Task input START

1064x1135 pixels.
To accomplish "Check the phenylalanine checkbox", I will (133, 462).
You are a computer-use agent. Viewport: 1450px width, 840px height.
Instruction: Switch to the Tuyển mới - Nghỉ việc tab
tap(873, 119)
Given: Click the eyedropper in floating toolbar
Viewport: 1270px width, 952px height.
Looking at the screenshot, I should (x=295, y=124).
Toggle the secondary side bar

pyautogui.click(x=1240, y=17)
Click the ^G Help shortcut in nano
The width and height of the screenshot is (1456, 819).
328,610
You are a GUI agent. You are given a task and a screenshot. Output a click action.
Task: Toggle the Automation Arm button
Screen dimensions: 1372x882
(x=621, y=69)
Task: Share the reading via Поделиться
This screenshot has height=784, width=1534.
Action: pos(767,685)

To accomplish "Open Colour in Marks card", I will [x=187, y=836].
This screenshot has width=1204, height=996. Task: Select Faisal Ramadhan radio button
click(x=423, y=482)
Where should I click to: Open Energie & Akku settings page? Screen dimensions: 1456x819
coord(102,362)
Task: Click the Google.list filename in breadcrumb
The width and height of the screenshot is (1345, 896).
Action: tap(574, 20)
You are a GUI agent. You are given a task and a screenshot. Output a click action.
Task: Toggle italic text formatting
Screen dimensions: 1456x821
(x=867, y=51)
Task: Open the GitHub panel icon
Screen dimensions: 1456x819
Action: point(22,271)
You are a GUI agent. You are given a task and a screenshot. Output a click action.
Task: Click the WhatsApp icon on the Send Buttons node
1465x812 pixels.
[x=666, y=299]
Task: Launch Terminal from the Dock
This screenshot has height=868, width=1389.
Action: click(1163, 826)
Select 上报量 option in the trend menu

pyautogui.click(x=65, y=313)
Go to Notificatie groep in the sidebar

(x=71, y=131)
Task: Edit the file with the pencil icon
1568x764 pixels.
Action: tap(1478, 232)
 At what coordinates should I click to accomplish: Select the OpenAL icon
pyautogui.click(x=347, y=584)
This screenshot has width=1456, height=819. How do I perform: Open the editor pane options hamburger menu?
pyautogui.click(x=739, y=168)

Task input END

> **Instructions for the task**:
Using the entries shown above, reproduce verbatim the lines from the line bearing "Screen dimensions: 1456x821" to the line bearing "Task: Launch Terminal from the Dock", inclusive.

> **Solution to this task**:
Screen dimensions: 1456x821
(x=867, y=51)
Task: Open the GitHub panel icon
Screen dimensions: 1456x819
Action: point(22,271)
You are a GUI agent. You are given a task and a screenshot. Output a click action.
Task: Click the WhatsApp icon on the Send Buttons node
1465x812 pixels.
[x=666, y=299]
Task: Launch Terminal from the Dock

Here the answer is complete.